Supplied material below:

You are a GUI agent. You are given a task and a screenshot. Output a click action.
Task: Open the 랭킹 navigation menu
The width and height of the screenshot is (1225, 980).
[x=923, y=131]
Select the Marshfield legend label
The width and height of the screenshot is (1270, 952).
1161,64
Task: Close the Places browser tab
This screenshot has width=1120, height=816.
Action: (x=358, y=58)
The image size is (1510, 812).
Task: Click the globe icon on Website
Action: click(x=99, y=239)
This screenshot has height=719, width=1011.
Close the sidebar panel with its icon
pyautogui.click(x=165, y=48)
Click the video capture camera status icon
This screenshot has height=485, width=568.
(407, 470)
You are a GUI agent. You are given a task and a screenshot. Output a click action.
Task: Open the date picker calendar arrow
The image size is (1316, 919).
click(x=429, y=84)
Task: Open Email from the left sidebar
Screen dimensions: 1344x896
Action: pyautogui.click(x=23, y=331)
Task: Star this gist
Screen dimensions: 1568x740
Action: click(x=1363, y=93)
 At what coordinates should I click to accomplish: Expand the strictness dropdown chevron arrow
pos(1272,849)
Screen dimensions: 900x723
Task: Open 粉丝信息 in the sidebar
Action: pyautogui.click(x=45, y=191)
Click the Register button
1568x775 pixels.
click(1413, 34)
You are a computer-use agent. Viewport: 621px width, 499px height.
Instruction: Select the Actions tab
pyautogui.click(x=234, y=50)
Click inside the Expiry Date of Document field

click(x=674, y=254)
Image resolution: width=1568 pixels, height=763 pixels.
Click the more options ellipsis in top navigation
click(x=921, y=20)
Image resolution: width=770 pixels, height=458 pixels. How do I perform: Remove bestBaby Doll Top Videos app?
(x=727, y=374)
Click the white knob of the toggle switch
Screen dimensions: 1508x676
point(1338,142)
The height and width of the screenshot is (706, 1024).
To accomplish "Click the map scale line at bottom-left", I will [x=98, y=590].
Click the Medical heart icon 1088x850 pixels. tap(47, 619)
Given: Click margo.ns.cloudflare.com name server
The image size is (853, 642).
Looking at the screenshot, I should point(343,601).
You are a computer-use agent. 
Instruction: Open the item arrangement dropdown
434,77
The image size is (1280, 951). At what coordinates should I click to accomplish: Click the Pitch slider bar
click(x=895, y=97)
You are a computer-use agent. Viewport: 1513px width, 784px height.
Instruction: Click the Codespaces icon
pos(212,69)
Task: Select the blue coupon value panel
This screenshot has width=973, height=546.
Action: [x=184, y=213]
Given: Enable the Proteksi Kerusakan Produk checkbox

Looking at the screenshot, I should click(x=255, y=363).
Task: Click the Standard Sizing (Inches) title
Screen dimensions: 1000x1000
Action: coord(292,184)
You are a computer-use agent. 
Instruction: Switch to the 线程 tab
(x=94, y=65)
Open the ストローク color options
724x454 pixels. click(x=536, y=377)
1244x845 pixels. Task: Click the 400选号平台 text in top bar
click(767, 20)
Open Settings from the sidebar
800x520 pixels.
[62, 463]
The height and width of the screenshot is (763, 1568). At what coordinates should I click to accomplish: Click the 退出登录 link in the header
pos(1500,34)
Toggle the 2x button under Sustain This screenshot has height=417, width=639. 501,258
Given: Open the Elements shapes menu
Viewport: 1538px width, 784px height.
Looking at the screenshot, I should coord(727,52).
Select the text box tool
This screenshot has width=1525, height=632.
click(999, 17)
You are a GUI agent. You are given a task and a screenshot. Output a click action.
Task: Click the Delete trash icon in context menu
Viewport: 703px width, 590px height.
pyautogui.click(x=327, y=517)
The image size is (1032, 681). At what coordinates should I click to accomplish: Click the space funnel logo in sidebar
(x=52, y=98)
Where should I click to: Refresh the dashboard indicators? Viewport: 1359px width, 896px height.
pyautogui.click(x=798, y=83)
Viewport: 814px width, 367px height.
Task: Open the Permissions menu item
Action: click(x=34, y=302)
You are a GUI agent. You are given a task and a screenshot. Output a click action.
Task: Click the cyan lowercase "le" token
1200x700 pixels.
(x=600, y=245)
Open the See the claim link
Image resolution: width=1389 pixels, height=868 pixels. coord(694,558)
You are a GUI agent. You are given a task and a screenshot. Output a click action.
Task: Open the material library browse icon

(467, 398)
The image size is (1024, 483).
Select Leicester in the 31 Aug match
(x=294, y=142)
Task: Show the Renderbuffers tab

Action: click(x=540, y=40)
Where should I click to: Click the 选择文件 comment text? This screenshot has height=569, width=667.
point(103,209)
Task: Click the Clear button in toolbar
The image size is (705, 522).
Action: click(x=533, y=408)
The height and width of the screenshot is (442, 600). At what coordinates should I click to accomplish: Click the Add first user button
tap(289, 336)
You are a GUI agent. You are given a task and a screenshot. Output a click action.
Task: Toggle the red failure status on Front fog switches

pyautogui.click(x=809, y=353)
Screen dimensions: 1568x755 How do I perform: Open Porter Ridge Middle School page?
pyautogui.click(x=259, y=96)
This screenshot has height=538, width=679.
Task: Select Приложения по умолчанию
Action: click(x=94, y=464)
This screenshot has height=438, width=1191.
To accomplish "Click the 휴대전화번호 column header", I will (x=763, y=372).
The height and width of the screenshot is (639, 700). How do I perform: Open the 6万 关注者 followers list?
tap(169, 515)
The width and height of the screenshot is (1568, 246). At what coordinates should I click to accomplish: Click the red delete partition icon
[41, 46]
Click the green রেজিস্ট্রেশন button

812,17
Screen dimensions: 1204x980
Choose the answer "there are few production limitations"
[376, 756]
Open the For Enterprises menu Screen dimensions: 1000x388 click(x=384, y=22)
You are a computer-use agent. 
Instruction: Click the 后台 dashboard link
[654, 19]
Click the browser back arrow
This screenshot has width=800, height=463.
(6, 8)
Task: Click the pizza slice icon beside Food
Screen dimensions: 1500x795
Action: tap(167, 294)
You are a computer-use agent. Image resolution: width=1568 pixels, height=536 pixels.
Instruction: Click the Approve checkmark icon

End of Supplied material.

### The task
Return, from the entries, each line that holds "will".

### Reply to the exercise
To accomplish "Click the map scale line at bottom-left", I will [x=98, y=590].
To accomplish "Click the 휴대전화번호 column header", I will (x=763, y=372).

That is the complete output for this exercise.